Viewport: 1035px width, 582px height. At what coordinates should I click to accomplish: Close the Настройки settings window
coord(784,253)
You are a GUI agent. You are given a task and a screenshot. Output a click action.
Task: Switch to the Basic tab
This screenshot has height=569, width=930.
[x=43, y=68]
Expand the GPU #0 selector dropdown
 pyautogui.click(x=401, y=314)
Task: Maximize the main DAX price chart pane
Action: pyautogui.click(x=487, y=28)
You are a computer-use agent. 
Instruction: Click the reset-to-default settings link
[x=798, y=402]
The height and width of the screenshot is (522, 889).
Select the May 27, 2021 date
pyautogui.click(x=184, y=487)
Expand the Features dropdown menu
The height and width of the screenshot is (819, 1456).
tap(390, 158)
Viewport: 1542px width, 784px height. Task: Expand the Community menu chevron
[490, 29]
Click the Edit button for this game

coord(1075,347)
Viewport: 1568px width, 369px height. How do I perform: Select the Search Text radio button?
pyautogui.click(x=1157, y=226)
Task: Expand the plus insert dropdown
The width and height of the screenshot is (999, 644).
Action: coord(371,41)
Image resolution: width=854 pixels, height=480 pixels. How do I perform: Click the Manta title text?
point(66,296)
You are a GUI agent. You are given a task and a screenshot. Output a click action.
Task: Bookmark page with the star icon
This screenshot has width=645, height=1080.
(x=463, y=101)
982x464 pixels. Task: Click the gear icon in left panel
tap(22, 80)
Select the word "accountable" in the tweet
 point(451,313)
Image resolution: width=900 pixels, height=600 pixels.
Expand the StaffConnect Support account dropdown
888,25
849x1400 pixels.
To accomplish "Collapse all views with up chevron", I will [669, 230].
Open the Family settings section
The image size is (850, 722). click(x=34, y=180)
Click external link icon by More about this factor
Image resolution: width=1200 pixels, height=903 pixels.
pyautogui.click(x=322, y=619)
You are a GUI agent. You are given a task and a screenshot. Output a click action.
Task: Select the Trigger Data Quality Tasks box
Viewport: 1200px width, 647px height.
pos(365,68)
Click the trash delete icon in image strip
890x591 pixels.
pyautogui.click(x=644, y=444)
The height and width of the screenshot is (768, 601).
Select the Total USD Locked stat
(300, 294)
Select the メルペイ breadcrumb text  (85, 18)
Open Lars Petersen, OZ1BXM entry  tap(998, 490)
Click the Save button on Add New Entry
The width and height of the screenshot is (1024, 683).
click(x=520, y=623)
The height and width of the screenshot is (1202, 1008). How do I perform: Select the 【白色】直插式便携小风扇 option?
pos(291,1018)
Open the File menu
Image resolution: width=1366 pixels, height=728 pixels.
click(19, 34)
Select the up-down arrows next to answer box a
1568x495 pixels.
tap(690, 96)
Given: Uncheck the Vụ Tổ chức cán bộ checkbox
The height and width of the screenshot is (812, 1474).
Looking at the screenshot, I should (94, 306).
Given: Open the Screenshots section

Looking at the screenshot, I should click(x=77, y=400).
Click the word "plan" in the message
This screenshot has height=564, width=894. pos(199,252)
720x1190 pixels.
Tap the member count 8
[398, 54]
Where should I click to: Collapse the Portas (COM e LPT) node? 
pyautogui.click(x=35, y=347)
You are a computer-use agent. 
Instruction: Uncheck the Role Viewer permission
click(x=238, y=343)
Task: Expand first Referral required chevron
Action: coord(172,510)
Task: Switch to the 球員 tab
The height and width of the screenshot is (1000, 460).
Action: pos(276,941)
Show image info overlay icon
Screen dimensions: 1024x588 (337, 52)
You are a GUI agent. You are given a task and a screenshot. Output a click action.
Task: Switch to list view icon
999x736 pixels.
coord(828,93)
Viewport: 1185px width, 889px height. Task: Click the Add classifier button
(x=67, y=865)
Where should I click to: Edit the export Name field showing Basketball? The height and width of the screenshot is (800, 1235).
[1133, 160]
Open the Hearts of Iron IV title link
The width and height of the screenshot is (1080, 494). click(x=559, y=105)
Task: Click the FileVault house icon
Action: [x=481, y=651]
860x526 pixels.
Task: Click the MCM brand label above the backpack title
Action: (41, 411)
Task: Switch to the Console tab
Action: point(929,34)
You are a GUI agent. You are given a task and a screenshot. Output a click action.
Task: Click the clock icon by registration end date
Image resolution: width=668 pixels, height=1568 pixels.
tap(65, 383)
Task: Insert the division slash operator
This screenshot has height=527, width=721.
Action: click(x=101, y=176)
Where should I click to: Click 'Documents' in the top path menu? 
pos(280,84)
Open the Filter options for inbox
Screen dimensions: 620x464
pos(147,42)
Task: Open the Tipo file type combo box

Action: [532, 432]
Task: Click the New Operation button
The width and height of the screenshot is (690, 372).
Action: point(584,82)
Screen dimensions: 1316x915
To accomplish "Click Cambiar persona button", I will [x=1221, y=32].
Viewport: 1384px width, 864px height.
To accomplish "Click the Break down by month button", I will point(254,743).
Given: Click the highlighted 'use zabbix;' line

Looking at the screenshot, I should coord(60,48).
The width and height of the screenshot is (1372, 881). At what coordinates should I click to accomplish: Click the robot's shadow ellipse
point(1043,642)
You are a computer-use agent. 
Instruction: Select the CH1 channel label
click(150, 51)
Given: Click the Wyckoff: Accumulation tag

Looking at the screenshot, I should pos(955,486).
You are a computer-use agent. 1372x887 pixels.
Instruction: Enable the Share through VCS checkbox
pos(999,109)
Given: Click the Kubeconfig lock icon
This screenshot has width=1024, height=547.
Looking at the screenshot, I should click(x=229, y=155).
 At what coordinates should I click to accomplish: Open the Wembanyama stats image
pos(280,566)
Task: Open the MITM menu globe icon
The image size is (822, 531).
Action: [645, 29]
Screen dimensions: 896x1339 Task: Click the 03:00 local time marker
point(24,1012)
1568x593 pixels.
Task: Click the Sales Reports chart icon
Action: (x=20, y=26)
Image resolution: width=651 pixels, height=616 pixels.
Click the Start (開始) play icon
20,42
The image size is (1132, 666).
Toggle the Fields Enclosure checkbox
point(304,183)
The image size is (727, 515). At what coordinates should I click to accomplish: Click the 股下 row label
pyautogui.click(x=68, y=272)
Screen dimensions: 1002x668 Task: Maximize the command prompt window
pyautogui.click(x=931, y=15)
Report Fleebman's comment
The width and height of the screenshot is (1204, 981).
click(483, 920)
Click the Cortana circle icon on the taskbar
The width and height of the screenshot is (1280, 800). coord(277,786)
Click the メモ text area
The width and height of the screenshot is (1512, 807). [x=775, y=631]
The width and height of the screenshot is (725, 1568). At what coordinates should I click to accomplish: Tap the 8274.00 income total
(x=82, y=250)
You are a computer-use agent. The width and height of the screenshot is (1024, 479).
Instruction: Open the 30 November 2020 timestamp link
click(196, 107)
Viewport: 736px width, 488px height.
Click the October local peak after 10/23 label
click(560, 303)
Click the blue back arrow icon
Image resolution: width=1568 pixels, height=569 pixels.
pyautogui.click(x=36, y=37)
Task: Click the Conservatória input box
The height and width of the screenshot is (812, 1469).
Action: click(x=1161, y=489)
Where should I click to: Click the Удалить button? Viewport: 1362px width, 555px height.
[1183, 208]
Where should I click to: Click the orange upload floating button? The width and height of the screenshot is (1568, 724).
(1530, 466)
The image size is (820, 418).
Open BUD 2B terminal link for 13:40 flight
^^^^^^^^^^^^^^^^
__TASK TO COMPLETE__. Write out only the lines from the one containing "Screen dimensions: 1002x668" through the end of the listing above, exactly as they stand.

__RESULT__.
Screen dimensions: 1002x668 Task: Maximize the command prompt window
pyautogui.click(x=931, y=15)
Report Fleebman's comment
The width and height of the screenshot is (1204, 981).
click(483, 920)
Click the Cortana circle icon on the taskbar
The width and height of the screenshot is (1280, 800). coord(277,786)
Click the メモ text area
The width and height of the screenshot is (1512, 807). [x=775, y=631]
The width and height of the screenshot is (725, 1568). At what coordinates should I click to accomplish: Tap the 8274.00 income total
(x=82, y=250)
You are a computer-use agent. The width and height of the screenshot is (1024, 479).
Instruction: Open the 30 November 2020 timestamp link
click(196, 107)
Viewport: 736px width, 488px height.
Click the October local peak after 10/23 label
click(560, 303)
Click the blue back arrow icon
Image resolution: width=1568 pixels, height=569 pixels.
pyautogui.click(x=36, y=37)
Task: Click the Conservatória input box
The height and width of the screenshot is (812, 1469).
Action: click(x=1161, y=489)
Where should I click to: Click the Удалить button? Viewport: 1362px width, 555px height.
[1183, 208]
Where should I click to: Click the orange upload floating button? The width and height of the screenshot is (1568, 724).
(1530, 466)
The image size is (820, 418).
Open BUD 2B terminal link for 13:40 flight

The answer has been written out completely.